• [The task] Give back nothing but the number of lines in these entries that contain the word "Given".

__________

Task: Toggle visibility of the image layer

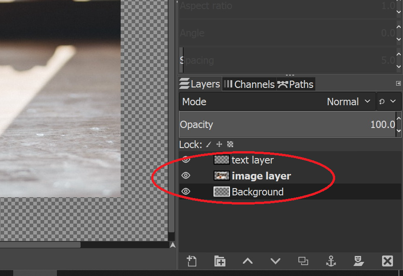Action: (186, 176)
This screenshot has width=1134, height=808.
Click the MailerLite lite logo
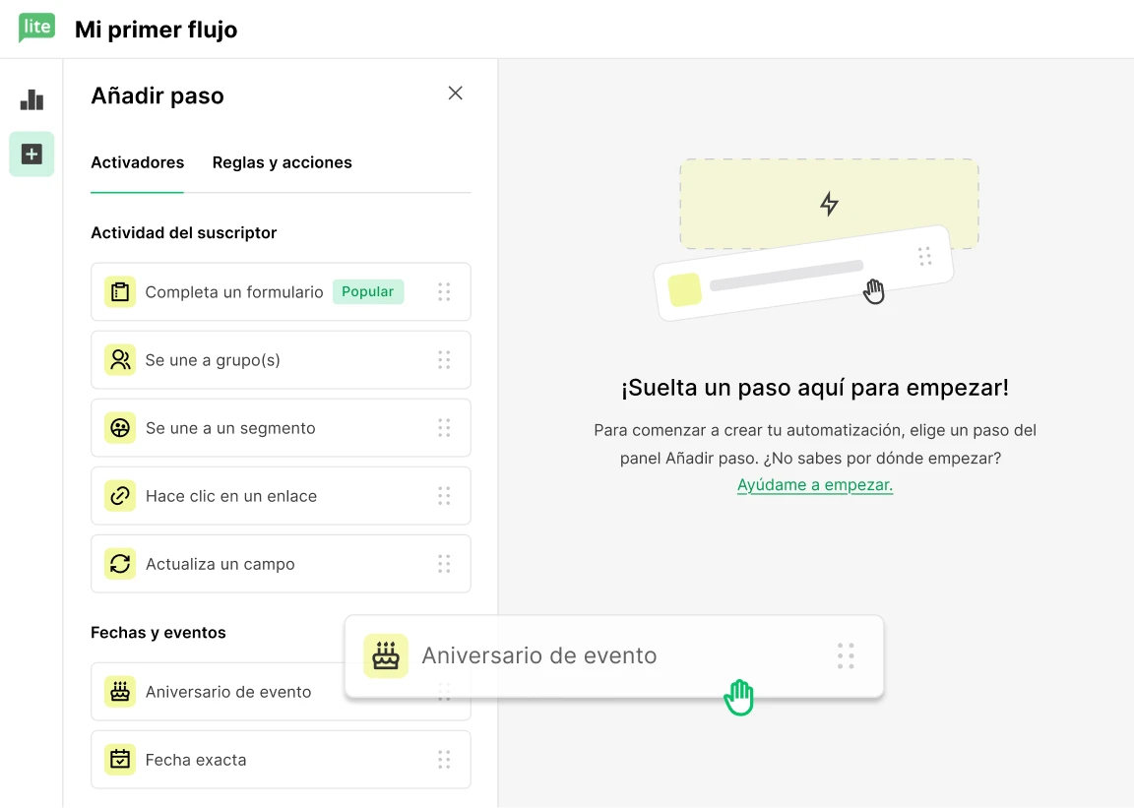36,28
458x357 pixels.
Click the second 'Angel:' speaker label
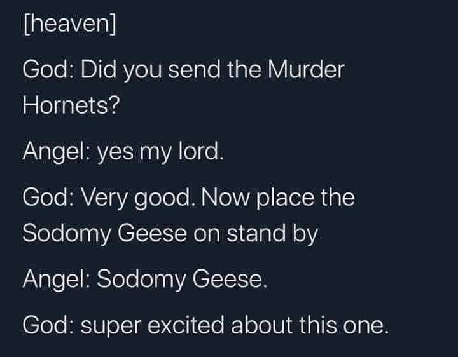coord(56,280)
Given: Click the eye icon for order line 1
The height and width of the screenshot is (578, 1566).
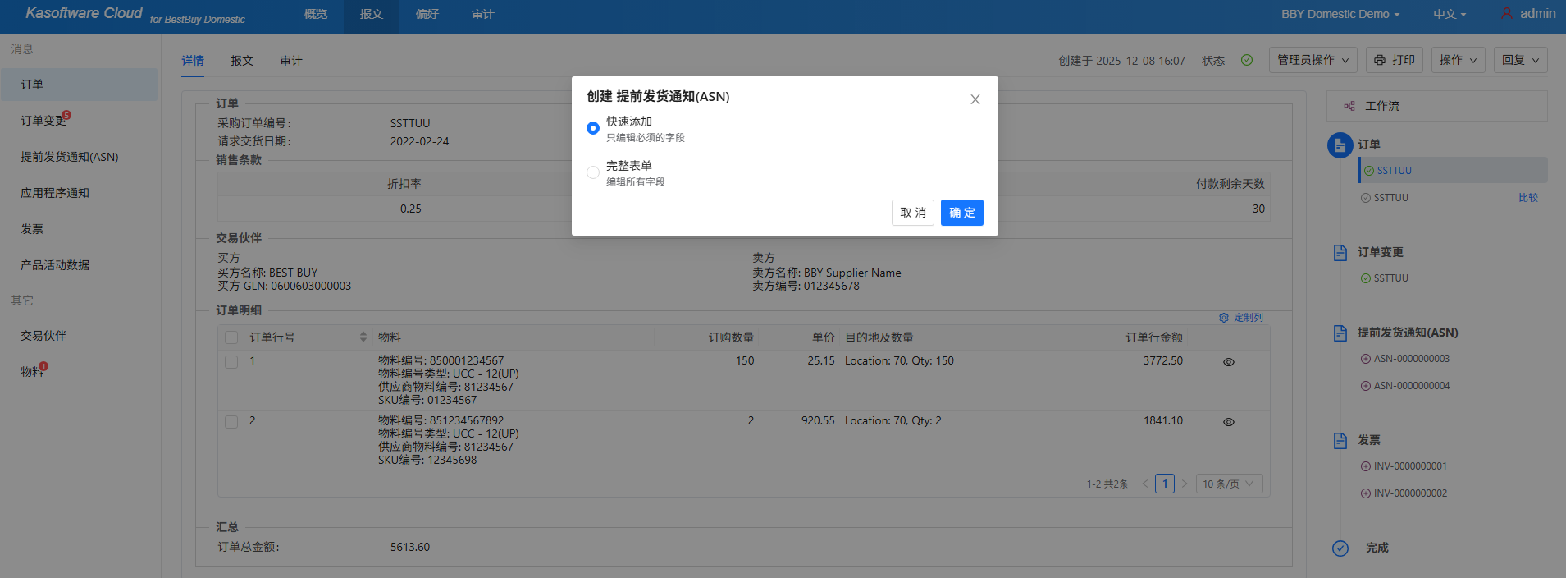Looking at the screenshot, I should (x=1228, y=362).
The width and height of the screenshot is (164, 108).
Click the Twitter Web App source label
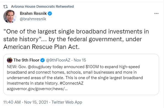pyautogui.click(x=67, y=102)
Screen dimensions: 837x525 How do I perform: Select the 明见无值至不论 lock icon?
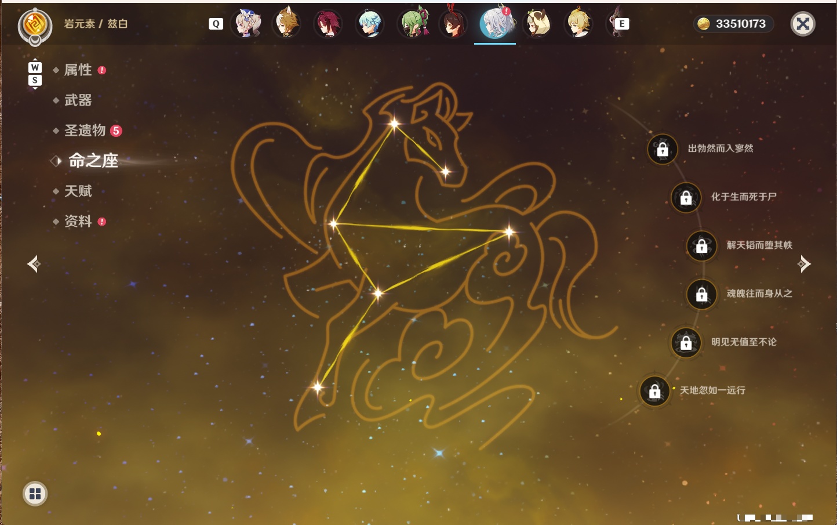(686, 343)
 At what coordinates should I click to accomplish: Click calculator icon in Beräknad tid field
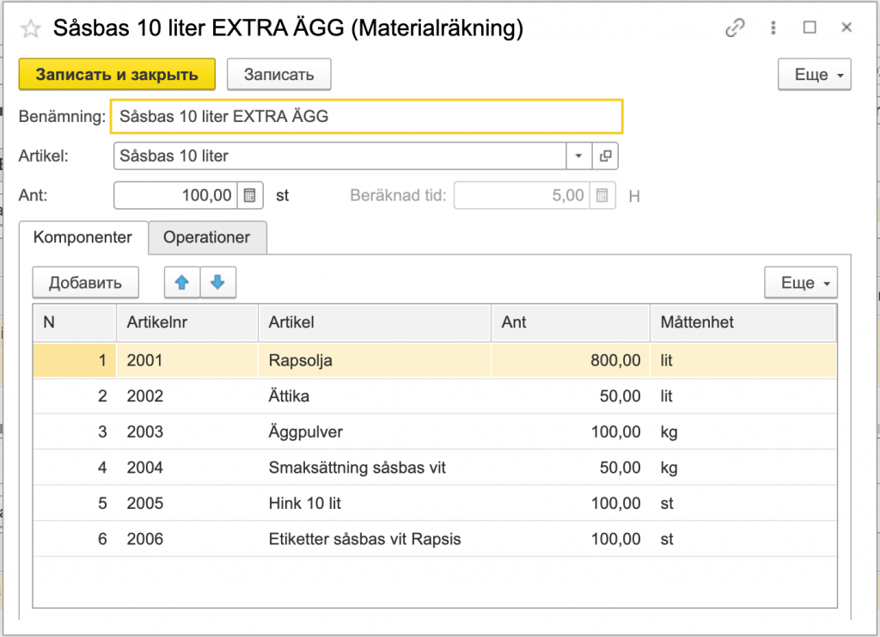(602, 195)
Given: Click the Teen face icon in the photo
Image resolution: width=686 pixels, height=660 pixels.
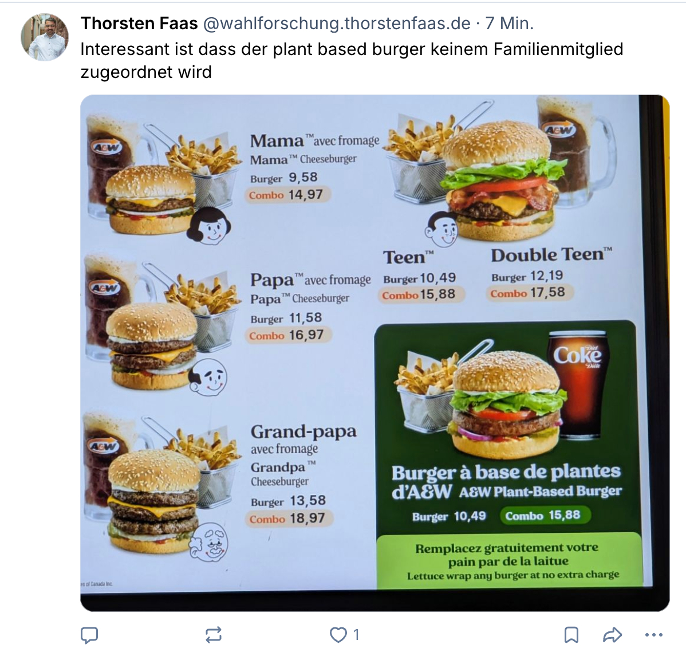Looking at the screenshot, I should click(x=441, y=230).
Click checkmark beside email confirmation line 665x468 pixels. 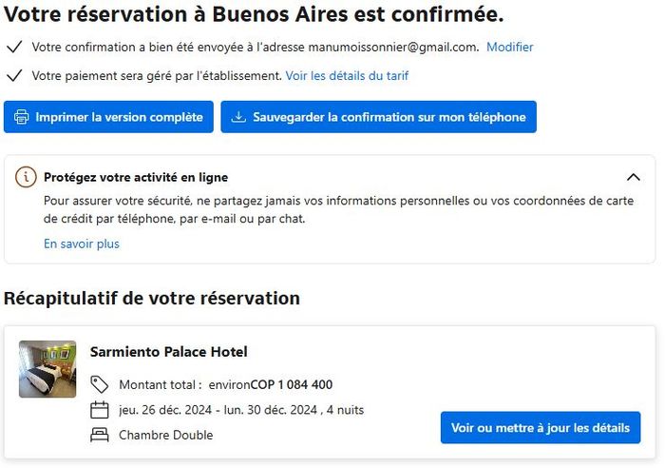click(x=13, y=47)
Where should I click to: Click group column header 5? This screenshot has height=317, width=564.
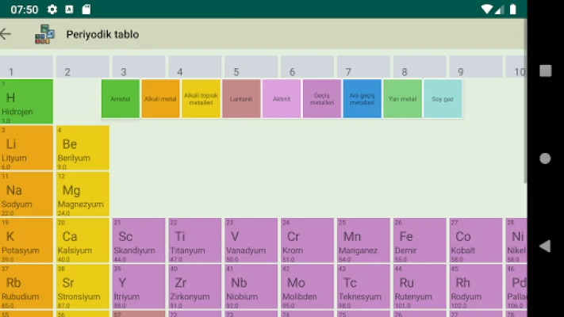click(251, 69)
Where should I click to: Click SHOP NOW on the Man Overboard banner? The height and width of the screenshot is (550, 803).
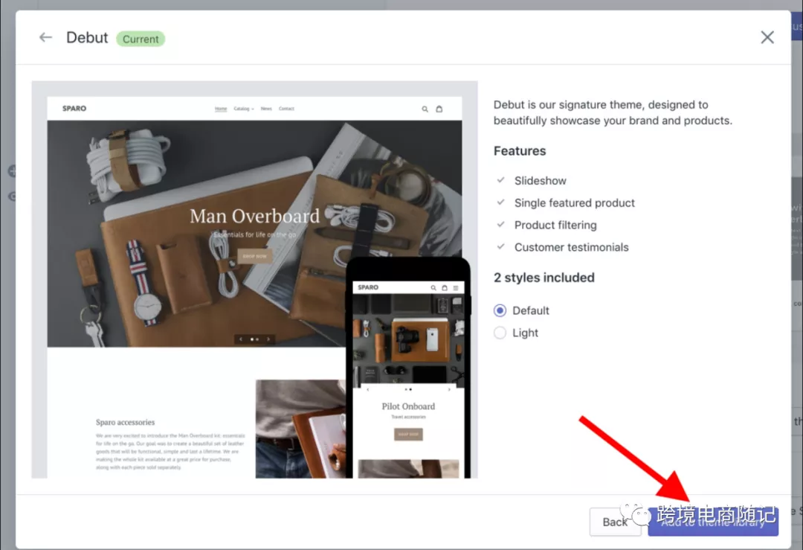click(x=254, y=255)
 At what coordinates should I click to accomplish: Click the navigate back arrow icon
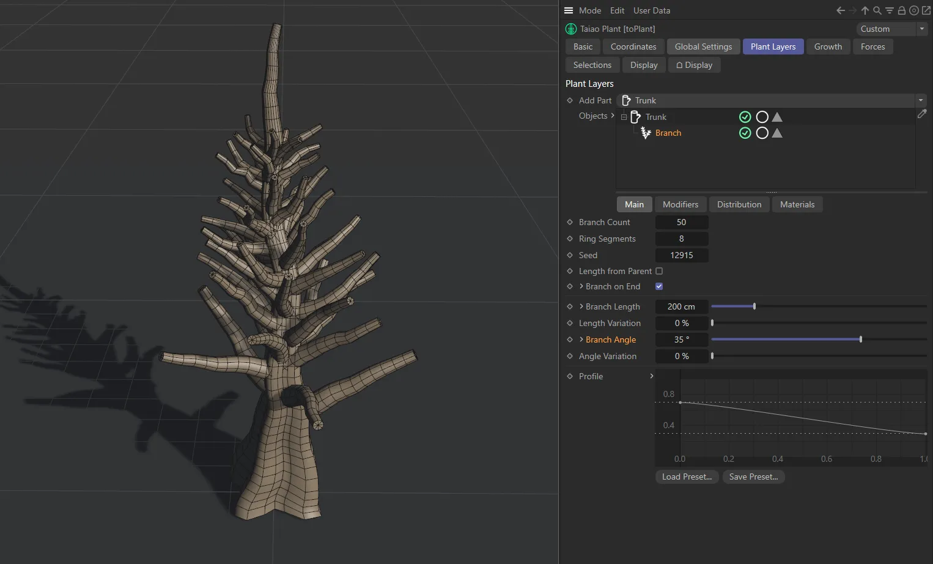[x=840, y=10]
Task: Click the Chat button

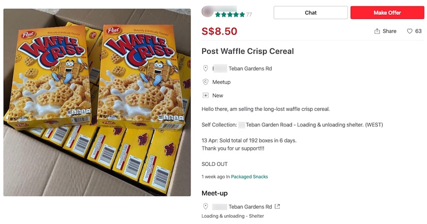Action: (311, 13)
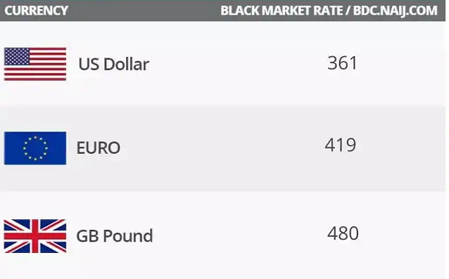Click empty header bar area between column titles
Image resolution: width=449 pixels, height=279 pixels.
[143, 11]

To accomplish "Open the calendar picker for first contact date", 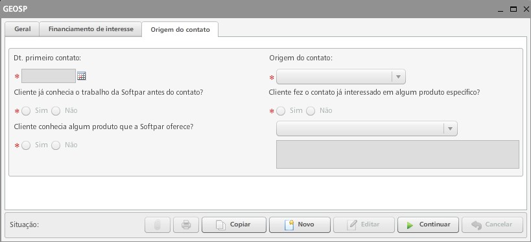I will point(81,76).
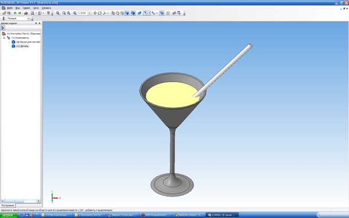Image resolution: width=349 pixels, height=218 pixels.
Task: Open a file with the toolbar folder icon
Action: [x=4, y=13]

__________

• [Written answer] 2